(Collected data entries)
=-=-=
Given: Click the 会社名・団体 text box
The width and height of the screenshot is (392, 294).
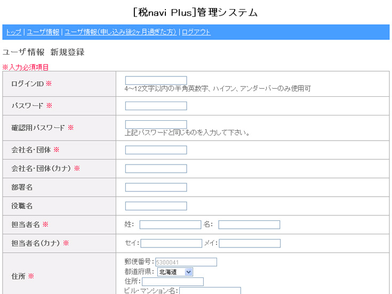Looking at the screenshot, I should [156, 150].
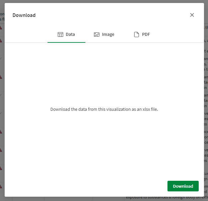This screenshot has height=201, width=208.
Task: Click the document icon on the PDF tab
Action: (136, 34)
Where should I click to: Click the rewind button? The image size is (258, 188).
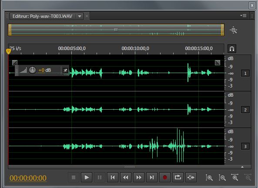(126, 177)
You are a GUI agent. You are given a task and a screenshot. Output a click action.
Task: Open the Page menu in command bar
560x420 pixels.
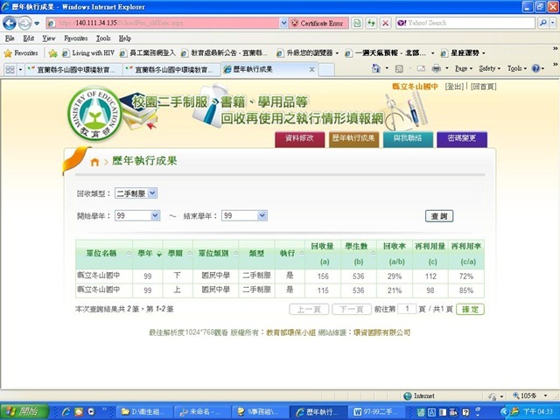(x=464, y=67)
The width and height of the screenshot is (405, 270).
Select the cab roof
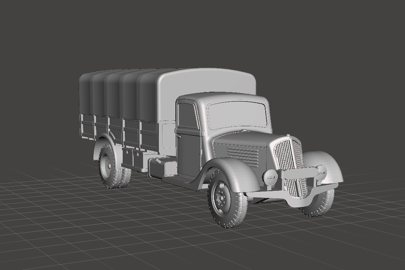[222, 97]
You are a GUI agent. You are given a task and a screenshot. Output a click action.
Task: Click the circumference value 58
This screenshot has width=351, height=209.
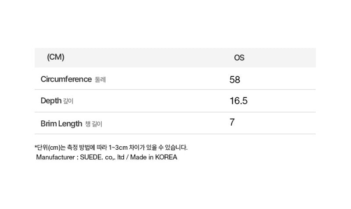coord(235,79)
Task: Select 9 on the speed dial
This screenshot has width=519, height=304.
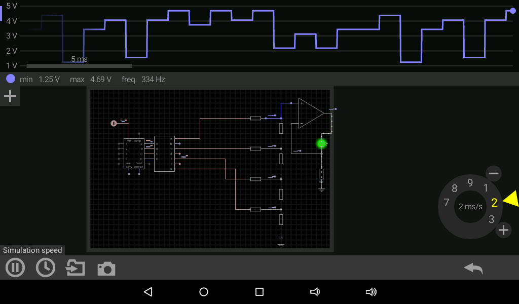Action: 470,183
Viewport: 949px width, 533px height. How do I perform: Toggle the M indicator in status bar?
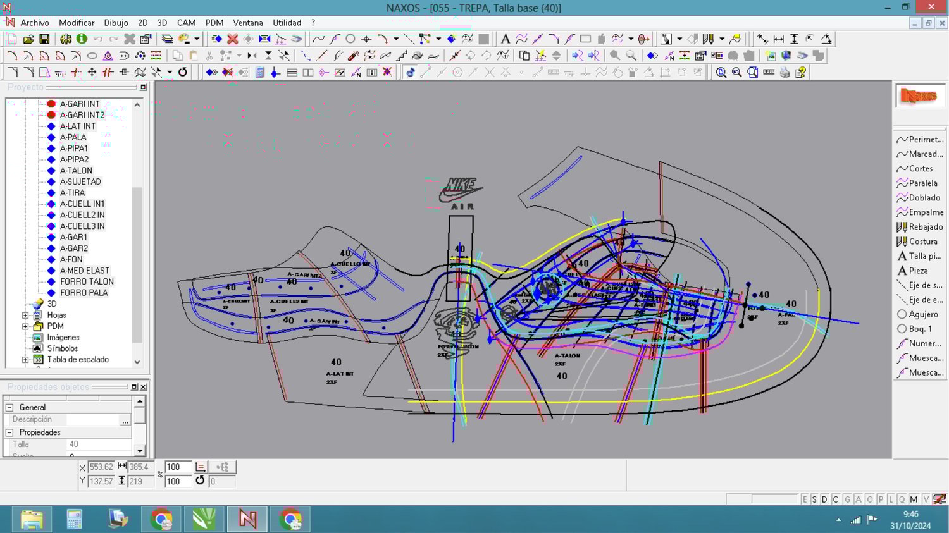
=-=-=
> **Exercise directions**: Please print exactly the lines from the line containing "Task: Click the circumference value 58" through the end of the records above, both included, leaving out every picture.

> **Problem solution**:
Task: Click the circumference value 58
This screenshot has width=351, height=209.
coord(235,79)
Task: Select 9 on the speed dial
This screenshot has width=519, height=304.
Action: 470,183
Viewport: 949px width, 533px height. How do I perform: Toggle the M indicator in status bar?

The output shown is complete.